Этому содействовал особый "росчерк" карандаша и мазка Врубеля, трактовка путем осложненных преломлений, дроблений плоскостей, форм и линий, близких к мозаике и к кружевам, прием, делающий в высокой степени своеобразными и живопись, и рисунки Врубеля.
Менее всего он был похож на кого-либо из художников нашей эпохи своим визионерством. Глаза Врубелевских фигур, устремленные в потусторонний мир, нереально, напряженно расширенные, производили мистическое, подчас тревожное и жуткое впечатление.
Эти два отличительных свойства усложненно-обогащенного восприятия натуры и визионерства являлись не только в сфере творчества в искусстве, неотъемлемыми у Врубеля, но и в творческом процессе житейских переживаний и в любовных увлечениях. Женщины, в которых он влюблялся (цирковая наездница, явившаяся в его глазах совсем особым существом, идеализировались в его воображении до степени некоего сказочного видения) - русалки, царевны или мадонны.
Часто сам Врубель своей возбужденностью производил впечатление одержимого, когда ему грезилась композиция или когда он работал над нею лихорадочно нервно.
Таким я видел его, раньше лишь мельком встречаясь с ним, в эпоху творения его "Демона", которым он в полном смысле слова был одержим, как некой навязчивой идеей.
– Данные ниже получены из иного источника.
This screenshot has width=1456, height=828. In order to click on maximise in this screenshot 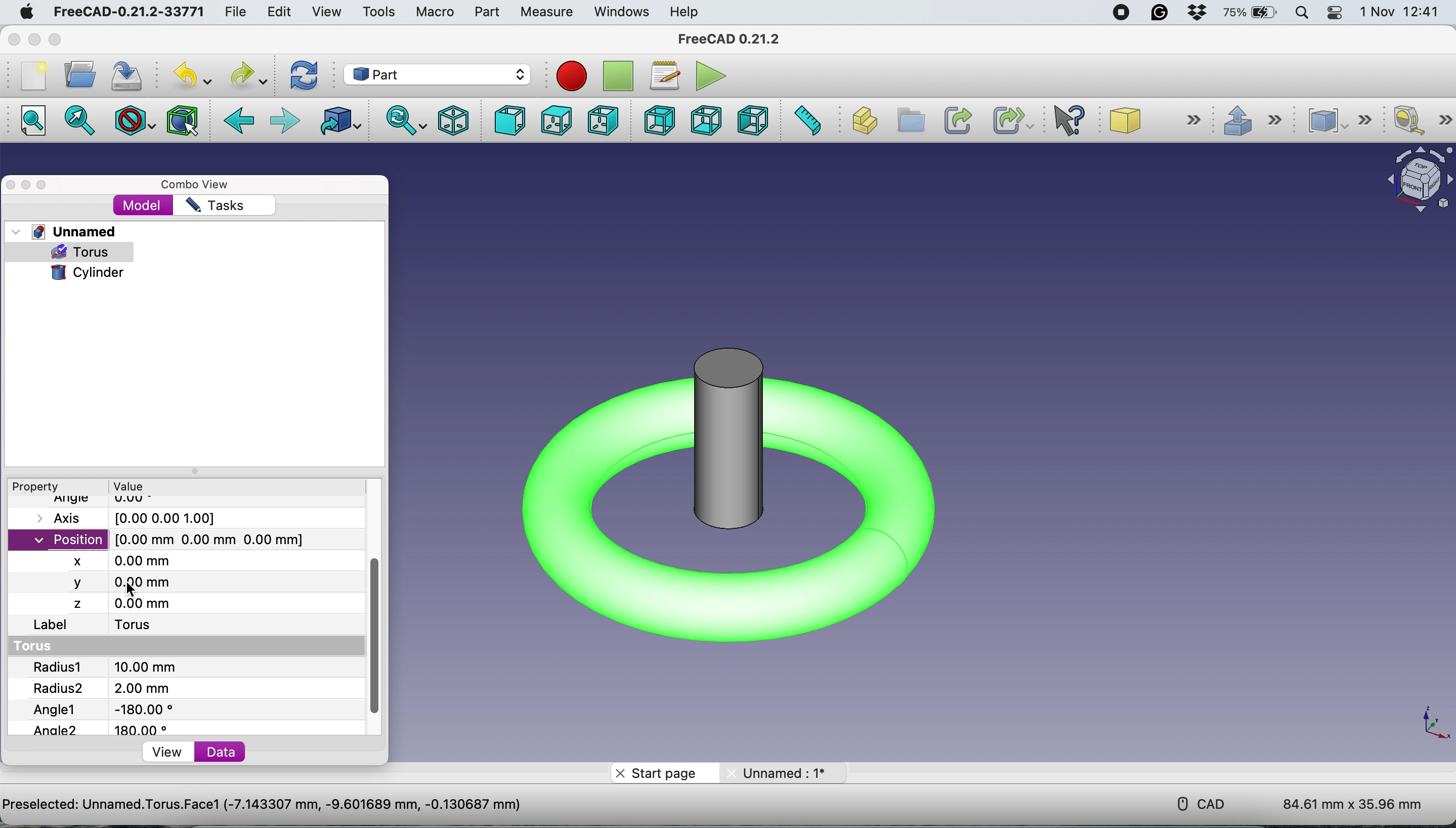, I will do `click(57, 41)`.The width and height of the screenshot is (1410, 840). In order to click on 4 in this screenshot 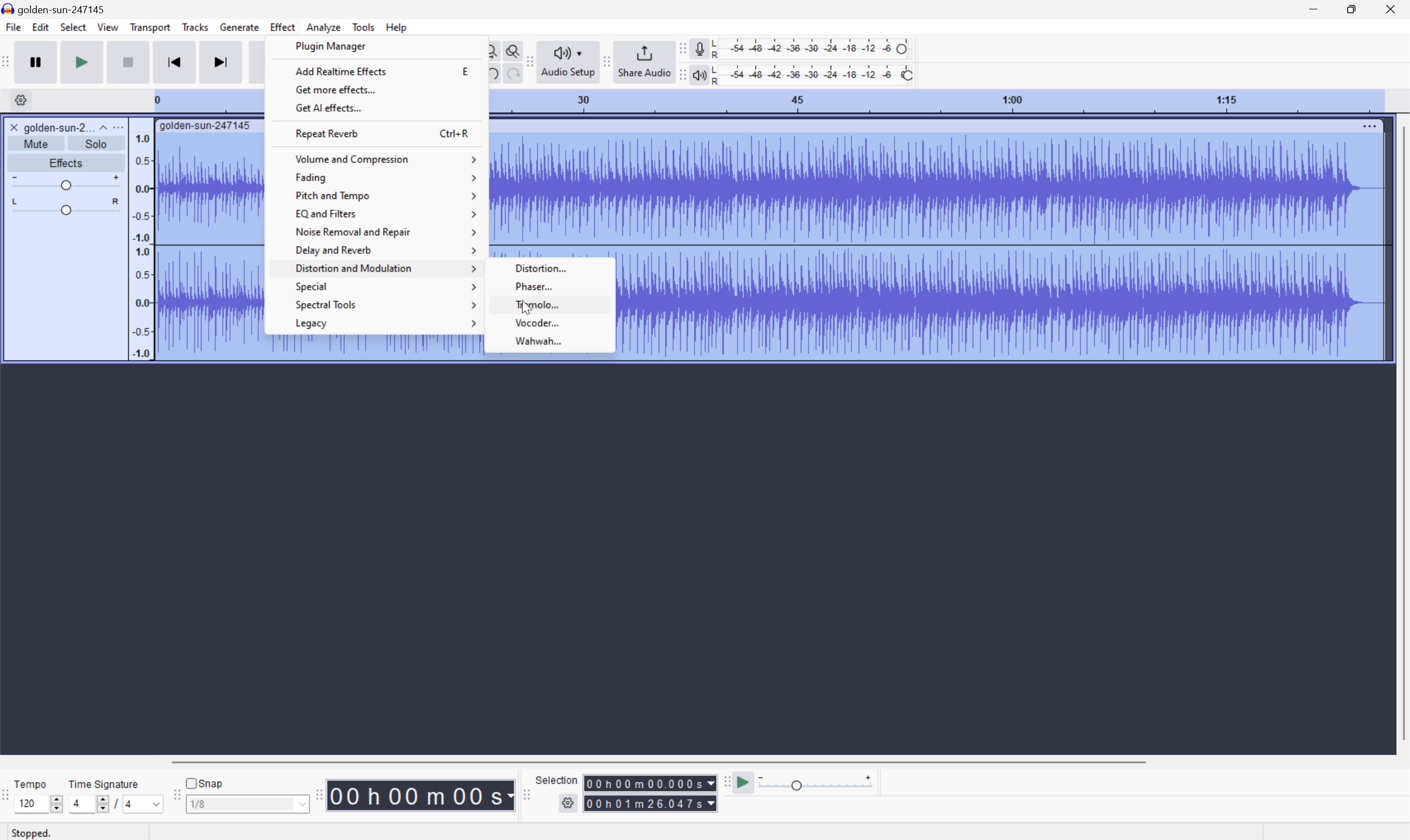, I will do `click(87, 804)`.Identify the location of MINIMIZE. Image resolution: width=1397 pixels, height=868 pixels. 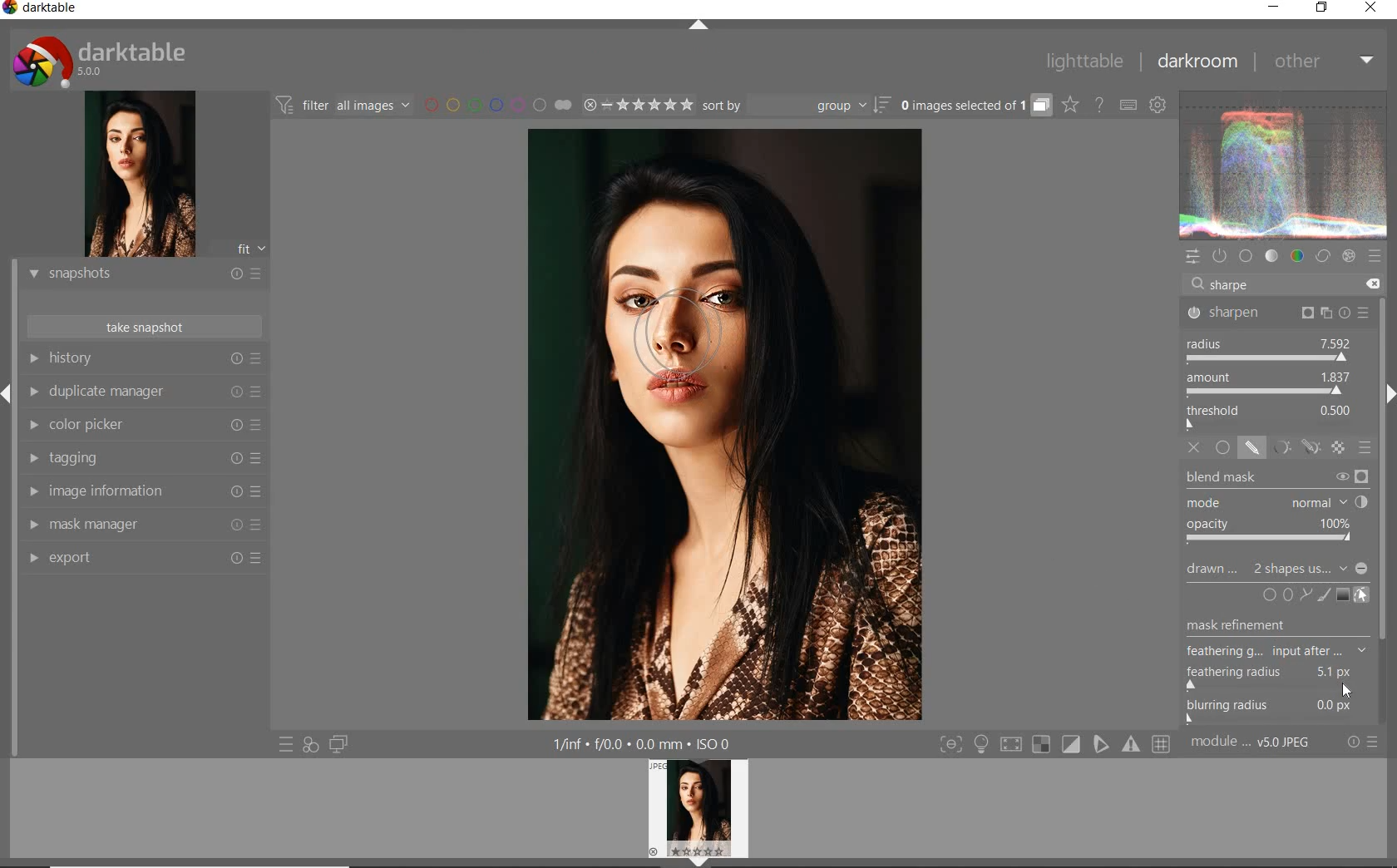
(1274, 8).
Готовилась большая композиция, но до ее оформления сколько было метания, искания, мучений творчества, постоянной неудовлетворенности в погоне за призраком, за мечтой, перед ним носившимися, то ускользающими, то материализиро-вавшимися в неверных, сбивчивых, но столь подчас чудесных образах, ни днем, ни в долгие бессонницы не дававших Врубелю покоя; многое уничтожалось, гибло бесследно.
Наконец, я увидел нечто, похожее на ларву, удлиненного червя с грудной клеткой и закинутой за голову рукой, человекообразное нереальное существо, лицо не давалось, переписывалось.